Ana recogió a Myriam de la cuna, envolvió los pañales en las dos cobijas y salió por el corredor de la casa hasta la entrada en donde estaba su caballo amarrado a un palo. José, su hermano menor que había venido en la noche a recogerla, ya estaba terminando de ensillar el caballo de él.
—¿Puso la correa de la niña? —le preguntó Ana a José mientras le entregaba a la Nubia aún dormida.
—Sí, venga la amarramos a ella primero —respondió José mientras recibía a la niña. Nubia comenzó a llorar. La amarraron. Ana cruzó las dos cobijas a su espalda y las amarró entre su busto. Antes de subir encima de Hugo, Ana le habló al oído a su caballo:
—Huguito voy con la niña y un bebé en la barriga. Suavecito —se subió. Se volteó y se despidió con la mano de sus padre que estaban en la entrada viéndolos salir.
—Mijo, salgan por el cafetal —gritó Julio mientras los caballos comenzaban a galopar.
Los dos caballos arrancaron. Ana comenzó a sentir que el tiempo pasaba muy lento. La luna ese día estaba llena y brillante, les iluminaba el camino a través del cafetal. Veía cada una de las matas de café, ya los granos estaba de color cereza, listos para recoger. Sentía el olor de Nubia. Escuchaba su sollozar, tenía frío y estaba asustada. Sabía que Hugo iba a su mayor velocidad, también percibió el olor de su sudor. El caballito parecía flotar. Nunca había estado así de suave. Levantó la mirada y ya estaban en el lindero de la finca. Se detuvieron un momento. José hábilmente abrió el broche que había. Salieron por ahí en silencio y ahora trotaban para no hacer mucha bulla. La Luna se había ocultado, como ayudándolos a esconderse. Nubia se volvió a dormir gracias al rítmico trotar de Hugo.

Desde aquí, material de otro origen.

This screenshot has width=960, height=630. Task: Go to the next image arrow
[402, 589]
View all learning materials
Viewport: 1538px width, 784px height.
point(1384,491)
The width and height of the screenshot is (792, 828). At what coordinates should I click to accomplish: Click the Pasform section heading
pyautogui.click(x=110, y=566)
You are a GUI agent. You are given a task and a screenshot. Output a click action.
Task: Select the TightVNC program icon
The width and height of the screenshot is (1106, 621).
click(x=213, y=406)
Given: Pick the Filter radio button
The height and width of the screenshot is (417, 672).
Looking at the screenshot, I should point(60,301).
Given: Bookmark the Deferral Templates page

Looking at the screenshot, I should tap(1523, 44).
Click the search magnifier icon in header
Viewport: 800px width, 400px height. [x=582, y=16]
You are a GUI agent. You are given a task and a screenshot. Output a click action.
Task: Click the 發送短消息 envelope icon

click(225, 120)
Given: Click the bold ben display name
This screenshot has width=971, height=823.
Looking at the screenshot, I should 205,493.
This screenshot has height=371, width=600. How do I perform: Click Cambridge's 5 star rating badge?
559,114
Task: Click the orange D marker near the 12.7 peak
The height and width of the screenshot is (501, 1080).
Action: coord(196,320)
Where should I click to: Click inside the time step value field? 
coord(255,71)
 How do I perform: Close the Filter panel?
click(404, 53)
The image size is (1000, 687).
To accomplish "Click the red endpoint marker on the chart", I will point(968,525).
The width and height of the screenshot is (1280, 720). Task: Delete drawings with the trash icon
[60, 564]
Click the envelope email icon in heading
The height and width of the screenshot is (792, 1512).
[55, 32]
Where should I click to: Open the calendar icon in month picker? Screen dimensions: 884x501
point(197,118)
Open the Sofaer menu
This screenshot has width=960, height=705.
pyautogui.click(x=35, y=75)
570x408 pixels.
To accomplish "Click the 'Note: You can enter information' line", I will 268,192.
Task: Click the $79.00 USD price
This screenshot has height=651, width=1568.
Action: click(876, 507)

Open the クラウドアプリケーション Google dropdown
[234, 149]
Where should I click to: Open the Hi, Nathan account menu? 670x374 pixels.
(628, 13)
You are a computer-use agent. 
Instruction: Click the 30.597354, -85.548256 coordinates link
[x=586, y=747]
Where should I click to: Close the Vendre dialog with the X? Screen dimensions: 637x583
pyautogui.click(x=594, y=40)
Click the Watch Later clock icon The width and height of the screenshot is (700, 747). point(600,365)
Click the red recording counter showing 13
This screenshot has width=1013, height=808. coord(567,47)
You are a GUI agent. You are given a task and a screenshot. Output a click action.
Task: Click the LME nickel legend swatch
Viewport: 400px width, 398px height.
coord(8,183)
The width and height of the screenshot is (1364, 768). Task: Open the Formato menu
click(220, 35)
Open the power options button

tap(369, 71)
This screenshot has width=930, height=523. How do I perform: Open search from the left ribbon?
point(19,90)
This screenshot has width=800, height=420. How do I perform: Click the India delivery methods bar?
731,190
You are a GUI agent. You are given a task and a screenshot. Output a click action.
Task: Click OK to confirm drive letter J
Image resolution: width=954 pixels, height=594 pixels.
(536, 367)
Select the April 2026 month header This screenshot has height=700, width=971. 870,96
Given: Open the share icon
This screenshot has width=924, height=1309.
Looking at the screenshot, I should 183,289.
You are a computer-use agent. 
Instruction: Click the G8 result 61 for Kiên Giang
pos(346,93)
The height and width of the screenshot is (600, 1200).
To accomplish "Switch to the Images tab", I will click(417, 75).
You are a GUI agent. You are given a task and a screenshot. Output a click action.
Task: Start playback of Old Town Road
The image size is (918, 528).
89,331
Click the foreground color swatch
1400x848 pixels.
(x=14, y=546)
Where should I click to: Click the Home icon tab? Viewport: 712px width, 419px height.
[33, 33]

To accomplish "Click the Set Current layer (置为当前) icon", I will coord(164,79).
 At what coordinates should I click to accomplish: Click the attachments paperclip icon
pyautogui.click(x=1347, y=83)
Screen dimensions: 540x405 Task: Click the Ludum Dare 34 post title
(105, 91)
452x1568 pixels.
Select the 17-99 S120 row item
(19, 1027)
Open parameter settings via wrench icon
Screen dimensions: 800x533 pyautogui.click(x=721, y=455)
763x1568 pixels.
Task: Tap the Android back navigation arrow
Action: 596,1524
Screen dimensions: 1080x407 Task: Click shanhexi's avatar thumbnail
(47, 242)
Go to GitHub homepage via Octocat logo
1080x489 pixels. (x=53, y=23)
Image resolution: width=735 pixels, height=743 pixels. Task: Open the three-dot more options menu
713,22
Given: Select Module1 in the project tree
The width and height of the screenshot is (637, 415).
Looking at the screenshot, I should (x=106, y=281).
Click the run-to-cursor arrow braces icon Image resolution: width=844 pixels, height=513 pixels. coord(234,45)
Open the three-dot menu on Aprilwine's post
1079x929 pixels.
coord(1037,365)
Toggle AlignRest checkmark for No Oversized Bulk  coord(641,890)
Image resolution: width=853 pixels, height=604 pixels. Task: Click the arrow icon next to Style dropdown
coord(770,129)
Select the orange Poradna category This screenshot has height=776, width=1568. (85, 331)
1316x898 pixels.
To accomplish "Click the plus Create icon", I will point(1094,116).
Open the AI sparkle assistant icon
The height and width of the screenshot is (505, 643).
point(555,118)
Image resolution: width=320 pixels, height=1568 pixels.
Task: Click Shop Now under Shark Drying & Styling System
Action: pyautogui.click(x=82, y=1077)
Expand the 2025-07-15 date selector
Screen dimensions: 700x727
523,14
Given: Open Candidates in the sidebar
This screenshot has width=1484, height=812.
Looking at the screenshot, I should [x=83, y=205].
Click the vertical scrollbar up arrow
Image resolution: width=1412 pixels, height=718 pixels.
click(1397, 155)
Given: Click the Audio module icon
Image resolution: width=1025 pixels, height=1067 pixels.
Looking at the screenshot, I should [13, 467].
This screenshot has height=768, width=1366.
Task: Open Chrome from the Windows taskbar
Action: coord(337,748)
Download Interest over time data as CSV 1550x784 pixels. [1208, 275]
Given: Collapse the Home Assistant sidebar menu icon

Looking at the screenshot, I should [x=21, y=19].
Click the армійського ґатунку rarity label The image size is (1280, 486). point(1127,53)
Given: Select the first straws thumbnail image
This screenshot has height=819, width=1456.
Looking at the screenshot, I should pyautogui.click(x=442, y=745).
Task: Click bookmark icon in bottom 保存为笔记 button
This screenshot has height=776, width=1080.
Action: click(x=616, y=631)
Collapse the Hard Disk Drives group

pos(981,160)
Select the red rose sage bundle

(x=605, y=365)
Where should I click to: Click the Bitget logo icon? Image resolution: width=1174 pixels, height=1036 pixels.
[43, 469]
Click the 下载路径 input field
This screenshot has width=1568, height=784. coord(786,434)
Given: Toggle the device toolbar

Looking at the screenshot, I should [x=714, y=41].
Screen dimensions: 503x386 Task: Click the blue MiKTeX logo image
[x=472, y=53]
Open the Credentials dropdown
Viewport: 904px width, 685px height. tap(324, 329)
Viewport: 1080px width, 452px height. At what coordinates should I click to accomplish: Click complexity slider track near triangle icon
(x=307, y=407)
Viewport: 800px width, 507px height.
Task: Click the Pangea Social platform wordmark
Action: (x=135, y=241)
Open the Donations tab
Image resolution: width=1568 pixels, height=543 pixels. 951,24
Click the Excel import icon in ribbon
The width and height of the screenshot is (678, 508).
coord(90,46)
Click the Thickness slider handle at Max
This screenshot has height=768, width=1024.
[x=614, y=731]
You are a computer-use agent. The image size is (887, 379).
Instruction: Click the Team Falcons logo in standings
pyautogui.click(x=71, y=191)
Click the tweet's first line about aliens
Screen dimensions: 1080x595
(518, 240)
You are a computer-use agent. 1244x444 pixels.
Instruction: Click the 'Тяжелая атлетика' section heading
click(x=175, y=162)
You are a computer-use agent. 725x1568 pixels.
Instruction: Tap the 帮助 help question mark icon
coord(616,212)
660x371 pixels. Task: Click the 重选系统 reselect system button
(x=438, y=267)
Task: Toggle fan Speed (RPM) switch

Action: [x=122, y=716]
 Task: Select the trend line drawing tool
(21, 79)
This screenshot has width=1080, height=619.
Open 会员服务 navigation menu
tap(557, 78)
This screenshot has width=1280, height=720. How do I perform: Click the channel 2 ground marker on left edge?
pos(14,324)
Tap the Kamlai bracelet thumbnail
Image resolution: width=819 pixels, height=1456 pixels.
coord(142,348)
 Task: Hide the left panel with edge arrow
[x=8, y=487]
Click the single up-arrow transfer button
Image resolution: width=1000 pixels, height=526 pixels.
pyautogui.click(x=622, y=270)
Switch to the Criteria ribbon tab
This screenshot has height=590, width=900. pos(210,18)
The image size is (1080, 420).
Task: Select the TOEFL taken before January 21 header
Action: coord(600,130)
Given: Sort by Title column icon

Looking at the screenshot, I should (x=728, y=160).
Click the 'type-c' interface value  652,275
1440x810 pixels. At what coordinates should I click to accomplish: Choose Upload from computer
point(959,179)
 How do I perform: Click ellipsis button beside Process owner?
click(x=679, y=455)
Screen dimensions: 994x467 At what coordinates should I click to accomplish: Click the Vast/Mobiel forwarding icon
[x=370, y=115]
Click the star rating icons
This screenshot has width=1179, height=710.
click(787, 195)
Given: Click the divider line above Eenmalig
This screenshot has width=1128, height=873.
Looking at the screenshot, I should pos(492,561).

El tiempo ahora tenía el ritmo normal. Ana se vió en medio de la noche dejando a sus papás atrás, la finca en la que había crecido, el cafetal en el que recogía el café con los trabajadores. Y ahora fue ella la que comenzó a sollozar.
—Anita, no llore. Tranquila que cuando todo esto pase volvemos.
—¿José y si matan a mis papás?
—Anita pues yo espero que no pasen por la finca. Tienen cafetales más grandes por robarse todavía. Esperemos que dejen a los viejos tranquilos esta noche y todas las que vienen hasta que podamos volver.
Un tiro a lo lejos.
—¡Jueputa! ¡Anita vamos rápido que esos malparidos ya nos comenzaron a matarnos! —Dijo José en voz baja.
Comenzaron a galopar nuevamente. Pasaron horas así hasta llegar a Cunday, pero para Ana parecieron años. Nunca en su vida había visto el tiempo pasar de forma tán lenta. Solo podía remitirse al momento en que se le desbocó por primera vez un caballo. Era una niña de seis años. Los estribos le quedaron largos y cuando el caballo se desbocó no fue capaz de frenar. Se rodó hacia un lado de la silla hasta rasgar con la rienda la boca del pobre animal que cada vez andaba más rápido hasta que saltó una quebrada y ella cayó.